Now it turns out that ‘smart’ products do not really live up to their name, because they don’t know why we are making a certain change. As a result, the system might think you want to use the light settings of a random workout every day for example.

To solve this problem, Lumo offers a meaningful and intuitive way to communicate with ‘smart’ lighting systems. 


Lumo characterizes two types of changes: temporary changes, to temporarily overrule the settings of the schedule, and structural changes, to adjust the settings of the schedule itself. Using an embodied, sliding controller, changes can be made to the brightness and white balance of the lights. Using its base station, you can communicate to the AI if your changes are temporary or structural. Finally temporary presets can be loaded onto tokens throughout the house to make quick adjustments. Please watch the video below!

Timely

2019 - Design Research - UX | Behaviour

About one third of time in meetings is experienced as not productive. Working with a meeting agenda or chairman might help, but it remains hard to be productive and committed 100% of the time. So how can we increase the effectiveness and efficiency of meetings?


For this research project, we introduced 'Timely', a very simple artefact featuring an LED ring and button in the middle. All subjects of a meeting agenda could be uploaded to Timely, including a rough length (short, middle, long). By also adding the preferred total meeting time, Timely would calculate how much time the group would have for each subject.


During each agenda point, the LED ring would slowly fill up according to the time remaining for that subject. By pressing the button in the middle, the next subject is activated. When participants take less or more time than indicated, the difference will be proportionally added or subtracted from remaining subjects.


Participants felt more committed and collaborated to stay within the limit. It lowered the threshold for pointing out inefficient behaviour, resulting in an average decrease in meeting time of roughly 50%, while maintaining the same goal attainment.

Team Members

Mirthe Nachtegael, Britt Stegers, Jelle Wijers

Schiphol Security

2021 - Essense Design Case - CX

Schiphol customs is a very crowded area. Many people are waiting in line, who are usually stressed about their personal belongings, which are difficult to keep track of.  How can this experience be improved?

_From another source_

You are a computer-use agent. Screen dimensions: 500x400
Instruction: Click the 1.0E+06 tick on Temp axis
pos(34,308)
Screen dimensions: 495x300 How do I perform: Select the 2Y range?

Through the use of a simplified service blueprint, we identified that there exists a temporal and spatial disconnect between passengers and their luggage while going through x-ray, creating a lack of visibility, awareness, and accountability; social translucence. Therefore, group size had to be reduced and luggage handling would have to be more secure.


Using decision theory, we introduced virtual queues with time slots to prevent large amounts of passengers at a time and allowing them to trust the system to ensure they are on time. This lowers the passenger's urge to maximise, creating a more relaxed experience.


Although the reduced group size offers more social translucence, lockable luggage trays are introduced to increase one's perceived control over their belongings when they are spatially and temporally disconnected during x-ray.